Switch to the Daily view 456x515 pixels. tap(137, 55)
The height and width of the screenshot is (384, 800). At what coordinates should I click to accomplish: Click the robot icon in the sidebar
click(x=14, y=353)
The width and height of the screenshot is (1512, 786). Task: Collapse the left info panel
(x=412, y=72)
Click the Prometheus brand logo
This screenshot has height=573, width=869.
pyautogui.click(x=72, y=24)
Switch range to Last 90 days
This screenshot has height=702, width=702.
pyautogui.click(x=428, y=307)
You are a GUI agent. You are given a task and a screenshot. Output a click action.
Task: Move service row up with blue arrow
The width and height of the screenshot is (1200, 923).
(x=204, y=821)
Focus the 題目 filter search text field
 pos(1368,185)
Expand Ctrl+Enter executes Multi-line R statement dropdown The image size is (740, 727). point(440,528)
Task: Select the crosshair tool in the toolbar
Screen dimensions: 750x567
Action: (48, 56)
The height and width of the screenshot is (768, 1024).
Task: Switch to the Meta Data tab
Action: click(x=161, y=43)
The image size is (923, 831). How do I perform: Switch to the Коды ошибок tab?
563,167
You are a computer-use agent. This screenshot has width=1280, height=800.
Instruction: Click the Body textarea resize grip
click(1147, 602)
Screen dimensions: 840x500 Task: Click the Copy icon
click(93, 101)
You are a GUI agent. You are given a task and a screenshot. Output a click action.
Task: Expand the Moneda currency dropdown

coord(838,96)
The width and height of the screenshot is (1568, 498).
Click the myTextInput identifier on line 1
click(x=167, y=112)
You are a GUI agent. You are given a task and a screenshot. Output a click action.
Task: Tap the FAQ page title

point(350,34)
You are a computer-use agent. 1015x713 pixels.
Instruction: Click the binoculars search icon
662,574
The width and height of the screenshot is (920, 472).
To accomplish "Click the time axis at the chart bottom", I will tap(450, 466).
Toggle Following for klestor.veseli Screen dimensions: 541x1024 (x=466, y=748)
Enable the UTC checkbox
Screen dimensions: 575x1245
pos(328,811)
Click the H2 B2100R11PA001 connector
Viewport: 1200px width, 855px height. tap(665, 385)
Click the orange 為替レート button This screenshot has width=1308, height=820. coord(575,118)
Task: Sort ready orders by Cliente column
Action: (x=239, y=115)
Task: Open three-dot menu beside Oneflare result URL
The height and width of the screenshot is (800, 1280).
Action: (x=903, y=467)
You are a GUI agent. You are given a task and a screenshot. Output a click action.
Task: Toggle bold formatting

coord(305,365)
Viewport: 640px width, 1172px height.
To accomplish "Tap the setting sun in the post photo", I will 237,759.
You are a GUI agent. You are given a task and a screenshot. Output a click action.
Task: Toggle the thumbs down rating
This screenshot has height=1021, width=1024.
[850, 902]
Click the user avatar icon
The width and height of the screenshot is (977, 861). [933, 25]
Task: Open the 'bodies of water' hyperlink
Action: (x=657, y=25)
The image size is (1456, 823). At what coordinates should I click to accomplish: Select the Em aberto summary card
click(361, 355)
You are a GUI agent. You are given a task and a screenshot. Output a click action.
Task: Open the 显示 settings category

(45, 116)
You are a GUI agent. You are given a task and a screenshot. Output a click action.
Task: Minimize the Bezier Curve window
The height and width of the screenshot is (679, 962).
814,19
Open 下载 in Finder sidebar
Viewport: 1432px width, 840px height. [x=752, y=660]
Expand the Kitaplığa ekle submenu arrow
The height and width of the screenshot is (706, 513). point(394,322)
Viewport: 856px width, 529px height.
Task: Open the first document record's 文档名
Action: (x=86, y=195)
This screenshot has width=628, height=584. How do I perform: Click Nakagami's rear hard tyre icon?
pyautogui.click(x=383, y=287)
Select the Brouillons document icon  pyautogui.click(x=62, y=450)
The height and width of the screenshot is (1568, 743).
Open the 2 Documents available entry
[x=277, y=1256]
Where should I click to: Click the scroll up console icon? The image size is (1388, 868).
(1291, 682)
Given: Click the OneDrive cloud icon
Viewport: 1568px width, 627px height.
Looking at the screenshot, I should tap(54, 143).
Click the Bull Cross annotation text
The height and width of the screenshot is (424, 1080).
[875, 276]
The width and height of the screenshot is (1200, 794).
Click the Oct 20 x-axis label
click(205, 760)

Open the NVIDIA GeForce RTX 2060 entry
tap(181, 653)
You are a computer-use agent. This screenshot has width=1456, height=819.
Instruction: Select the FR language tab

○ ○ ○ ○ ○

#### GOAL OF THE EXERCISE
Return nothing but the lines from the start of the listing above through the line containing "Task: Move service row up with blue arrow", exactly as given.

#### RESPONSE BELOW
Switch to the Daily view 456x515 pixels. tap(137, 55)
The height and width of the screenshot is (384, 800). At what coordinates should I click to accomplish: Click the robot icon in the sidebar
click(x=14, y=353)
The width and height of the screenshot is (1512, 786). Task: Collapse the left info panel
(x=412, y=72)
Click the Prometheus brand logo
This screenshot has height=573, width=869.
pyautogui.click(x=72, y=24)
Switch range to Last 90 days
This screenshot has height=702, width=702.
pyautogui.click(x=428, y=307)
You are a GUI agent. You are given a task and a screenshot. Output a click action.
Task: Move service row up with blue arrow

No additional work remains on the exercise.